QUESTIONS:
A - In the passage about Edgartown's Main street, condense the paragraph beginning "Arthur R. Railton, an Island historian" into a short bulleted list that keeps its main facts.
B - In the passage about Edgartown's Main street, what does Mr. Morgan name as the one attribute of Main street that can never be tarnished?
C - In the passage about Edgartown's Main street, what does Mr. Morgan say you can see when you stand at the top of Main street and look down the road? List every item.

Arthur R. Railton, an Island historian and former editor of the Dukes County Intelligencer, said Main street is unique in that it has largely remained unchanged for the past 50-plus years. While many year-round businesses have left, most of the buildings essentially stayed the same.
“If you went back to the turn of the [century], I don’t think Edgartown would look all that different. The main difference would be the lineup of automobiles, and of course there would be a lot more empty [parking] spaces because there was less cars,” Mr. Railton said.
Mr. Morgan said Main street has one shining attribute that can never be tarnished: Edgartown harbor.
“Where else can you stand at the top of Main street and look down the road past all these shops and historic buildings and see the ocean? Our Main street leads you right down to the town harbor. We are so lucky to have that,” Mr. Morgan said.

DATA SUPPLIED:

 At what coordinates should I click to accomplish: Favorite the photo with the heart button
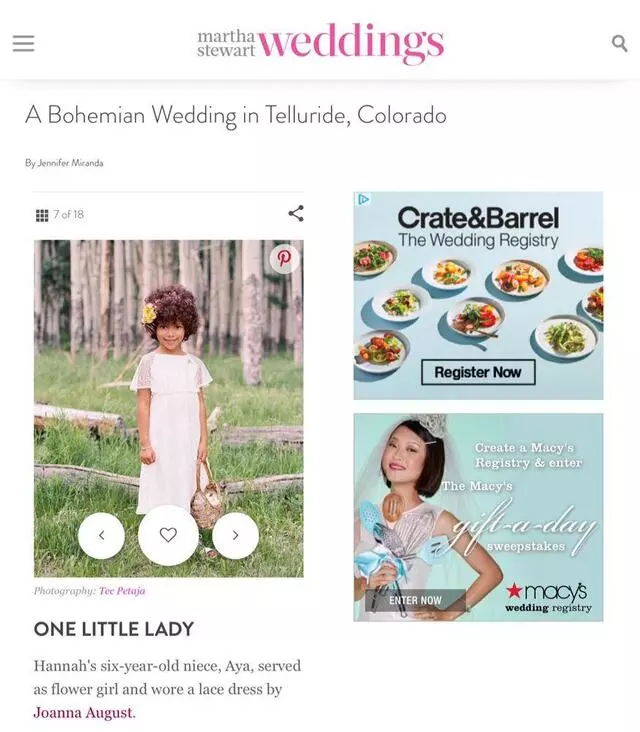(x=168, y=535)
--
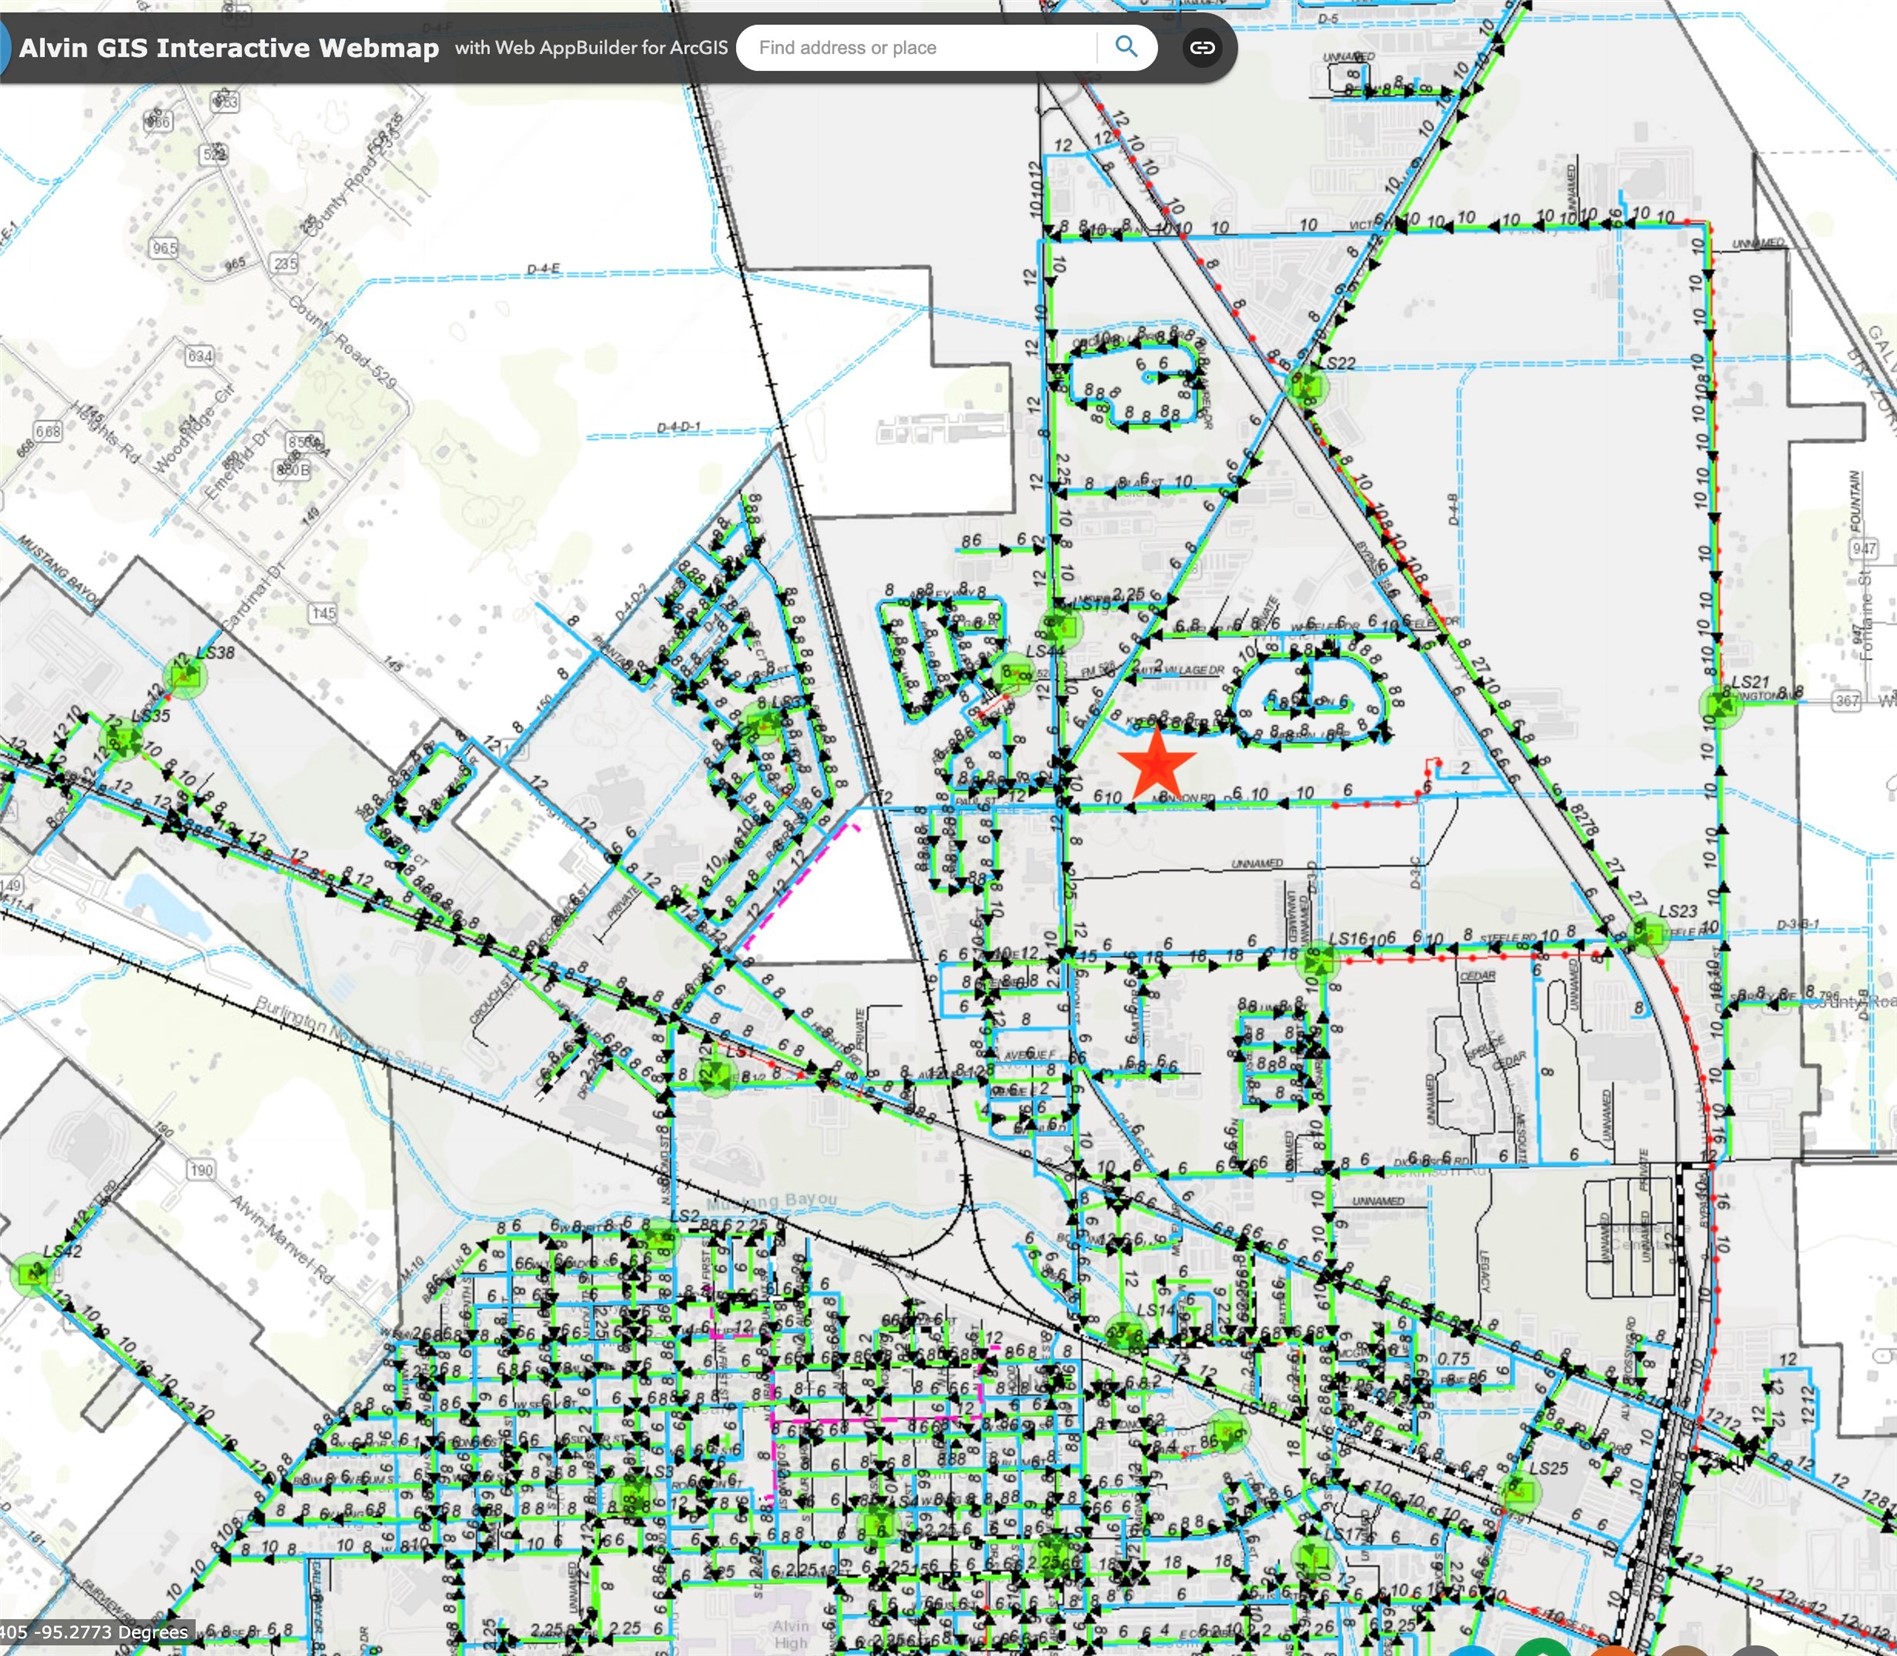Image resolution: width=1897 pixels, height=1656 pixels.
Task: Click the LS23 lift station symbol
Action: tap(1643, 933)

SOLUTIONS TO THE PROBLEMS:
A -
- Arthur R. Railton is an Island historian and former editor of the Dukes County Intelligencer.
- He said Main street is unique because it has largely stayed unchanged for more than 50 years.
- Many year-round businesses have left, but most of the buildings have stayed essentially the same.

B - Edgartown harbor.

C -
- Shops
- Historic buildings
- The ocean